Activity
Below are the records; copy exactly the stretch from the line containing "Open the file manager panel icon" through the line containing "Expand the Find", both ends included, and nothing else.

[Stored data entries]

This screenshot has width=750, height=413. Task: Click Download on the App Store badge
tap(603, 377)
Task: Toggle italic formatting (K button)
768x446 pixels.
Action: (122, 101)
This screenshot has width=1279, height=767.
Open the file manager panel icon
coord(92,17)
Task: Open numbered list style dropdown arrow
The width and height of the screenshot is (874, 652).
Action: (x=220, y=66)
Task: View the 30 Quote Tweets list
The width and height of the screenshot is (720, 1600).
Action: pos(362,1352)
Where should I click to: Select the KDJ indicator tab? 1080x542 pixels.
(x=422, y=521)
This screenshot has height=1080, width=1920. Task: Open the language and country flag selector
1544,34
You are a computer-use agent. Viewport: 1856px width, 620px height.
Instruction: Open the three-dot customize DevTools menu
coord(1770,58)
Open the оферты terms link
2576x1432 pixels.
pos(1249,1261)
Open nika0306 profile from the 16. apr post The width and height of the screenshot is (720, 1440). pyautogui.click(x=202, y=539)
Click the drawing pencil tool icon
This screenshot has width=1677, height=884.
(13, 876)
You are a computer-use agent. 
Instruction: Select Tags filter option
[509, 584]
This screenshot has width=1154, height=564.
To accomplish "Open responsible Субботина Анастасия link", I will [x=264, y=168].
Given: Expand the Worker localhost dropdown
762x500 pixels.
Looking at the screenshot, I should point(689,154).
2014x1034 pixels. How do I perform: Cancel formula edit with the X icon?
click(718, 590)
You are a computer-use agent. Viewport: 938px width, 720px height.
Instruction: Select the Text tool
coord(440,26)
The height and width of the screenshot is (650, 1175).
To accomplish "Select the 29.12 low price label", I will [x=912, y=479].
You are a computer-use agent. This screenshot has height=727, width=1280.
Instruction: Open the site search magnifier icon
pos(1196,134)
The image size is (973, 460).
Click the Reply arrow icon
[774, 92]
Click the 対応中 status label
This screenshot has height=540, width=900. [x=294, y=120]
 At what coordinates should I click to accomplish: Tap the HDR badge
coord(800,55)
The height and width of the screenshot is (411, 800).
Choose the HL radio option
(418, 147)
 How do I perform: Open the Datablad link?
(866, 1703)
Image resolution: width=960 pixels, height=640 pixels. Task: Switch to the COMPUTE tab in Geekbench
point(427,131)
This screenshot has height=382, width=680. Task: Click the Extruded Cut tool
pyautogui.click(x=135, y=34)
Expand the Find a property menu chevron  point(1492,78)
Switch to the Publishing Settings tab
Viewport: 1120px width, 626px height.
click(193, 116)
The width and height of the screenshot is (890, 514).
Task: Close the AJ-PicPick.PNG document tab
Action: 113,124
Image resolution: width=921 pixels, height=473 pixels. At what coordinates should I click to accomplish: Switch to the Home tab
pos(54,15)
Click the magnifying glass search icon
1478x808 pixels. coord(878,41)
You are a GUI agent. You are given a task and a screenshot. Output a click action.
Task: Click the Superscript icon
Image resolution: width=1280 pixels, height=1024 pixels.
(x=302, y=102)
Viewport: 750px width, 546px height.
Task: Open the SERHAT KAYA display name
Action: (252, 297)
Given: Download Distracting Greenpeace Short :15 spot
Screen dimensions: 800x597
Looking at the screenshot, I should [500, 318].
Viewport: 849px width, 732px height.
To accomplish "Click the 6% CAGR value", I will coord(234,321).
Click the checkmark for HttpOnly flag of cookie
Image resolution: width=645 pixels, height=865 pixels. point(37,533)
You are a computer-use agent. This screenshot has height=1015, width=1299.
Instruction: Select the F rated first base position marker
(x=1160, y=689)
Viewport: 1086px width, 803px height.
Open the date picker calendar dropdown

Response below
Open the file manager panel icon
coord(92,17)
Task: Open numbered list style dropdown arrow
The width and height of the screenshot is (874, 652).
Action: (x=220, y=66)
Task: View the 30 Quote Tweets list
The width and height of the screenshot is (720, 1600).
Action: pos(362,1352)
Where should I click to: Select the KDJ indicator tab? 1080x542 pixels.
(x=422, y=521)
This screenshot has height=1080, width=1920. Task: Open the language and country flag selector
1544,34
You are a computer-use agent. Viewport: 1856px width, 620px height.
Instruction: Open the three-dot customize DevTools menu
coord(1770,58)
Open the оферты terms link
2576x1432 pixels.
pos(1249,1261)
Open nika0306 profile from the 16. apr post The width and height of the screenshot is (720, 1440). pyautogui.click(x=202, y=539)
Click the drawing pencil tool icon
This screenshot has width=1677, height=884.
(13, 876)
You are a computer-use agent. 
Instruction: Select Tags filter option
[509, 584]
This screenshot has width=1154, height=564.
To accomplish "Open responsible Субботина Анастасия link", I will [x=264, y=168].
Given: Expand the Worker localhost dropdown
762x500 pixels.
Looking at the screenshot, I should point(689,154).
2014x1034 pixels. How do I perform: Cancel formula edit with the X icon?
click(718, 590)
You are a computer-use agent. Viewport: 938px width, 720px height.
Instruction: Select the Text tool
coord(440,26)
The height and width of the screenshot is (650, 1175).
To accomplish "Select the 29.12 low price label", I will [x=912, y=479].
You are a computer-use agent. This screenshot has height=727, width=1280.
Instruction: Open the site search magnifier icon
pos(1196,134)
The image size is (973, 460).
Click the Reply arrow icon
[774, 92]
Click the 対応中 status label
This screenshot has height=540, width=900. [x=294, y=120]
 At what coordinates should I click to accomplish: Tap the HDR badge
coord(800,55)
The height and width of the screenshot is (411, 800).
Choose the HL radio option
(418, 147)
 How do I perform: Open the Datablad link?
(866, 1703)
Image resolution: width=960 pixels, height=640 pixels. Task: Switch to the COMPUTE tab in Geekbench
point(427,131)
This screenshot has height=382, width=680. Task: Click the Extruded Cut tool
pyautogui.click(x=135, y=34)
Expand the Find a property menu chevron  point(1492,78)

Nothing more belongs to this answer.